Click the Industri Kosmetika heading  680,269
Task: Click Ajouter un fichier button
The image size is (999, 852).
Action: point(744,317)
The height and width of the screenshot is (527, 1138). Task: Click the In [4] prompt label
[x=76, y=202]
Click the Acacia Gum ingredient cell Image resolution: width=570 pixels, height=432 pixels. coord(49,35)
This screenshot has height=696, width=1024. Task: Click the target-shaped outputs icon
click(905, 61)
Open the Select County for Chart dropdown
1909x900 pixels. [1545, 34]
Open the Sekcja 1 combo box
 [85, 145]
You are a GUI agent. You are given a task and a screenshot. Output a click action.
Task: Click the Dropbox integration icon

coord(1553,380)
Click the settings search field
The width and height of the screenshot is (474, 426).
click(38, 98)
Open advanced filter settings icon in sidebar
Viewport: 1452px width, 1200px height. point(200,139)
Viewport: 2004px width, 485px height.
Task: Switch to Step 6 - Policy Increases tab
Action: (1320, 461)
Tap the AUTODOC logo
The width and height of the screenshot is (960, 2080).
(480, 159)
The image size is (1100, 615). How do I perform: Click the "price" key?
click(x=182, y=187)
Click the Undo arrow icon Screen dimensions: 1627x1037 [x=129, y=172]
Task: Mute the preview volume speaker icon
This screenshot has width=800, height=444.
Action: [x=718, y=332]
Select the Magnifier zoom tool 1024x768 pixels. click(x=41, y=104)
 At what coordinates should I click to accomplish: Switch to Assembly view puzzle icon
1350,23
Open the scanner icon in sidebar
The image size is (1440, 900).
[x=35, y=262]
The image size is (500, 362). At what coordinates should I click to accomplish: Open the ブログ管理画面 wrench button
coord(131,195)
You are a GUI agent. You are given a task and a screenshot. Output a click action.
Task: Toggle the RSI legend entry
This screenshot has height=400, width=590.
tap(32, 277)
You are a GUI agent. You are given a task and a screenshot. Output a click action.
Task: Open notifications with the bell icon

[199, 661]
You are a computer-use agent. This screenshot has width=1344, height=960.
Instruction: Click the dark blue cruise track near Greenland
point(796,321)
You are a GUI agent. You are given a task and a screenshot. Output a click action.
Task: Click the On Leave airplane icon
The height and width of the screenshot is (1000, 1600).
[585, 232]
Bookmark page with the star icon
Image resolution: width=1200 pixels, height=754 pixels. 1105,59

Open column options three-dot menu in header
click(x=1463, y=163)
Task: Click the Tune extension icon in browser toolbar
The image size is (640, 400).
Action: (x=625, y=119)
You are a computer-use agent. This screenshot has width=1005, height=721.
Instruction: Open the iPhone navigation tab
:::
**Exercise requirements:**
Reproduce, unchanged, the line containing "The image size is (640, 400)." and each line after it through the end of the listing above, and nothing else.

**Response:**
The image size is (640, 400).
Action: (x=625, y=119)
You are a computer-use agent. This screenshot has width=1005, height=721.
Instruction: Open the iPhone navigation tab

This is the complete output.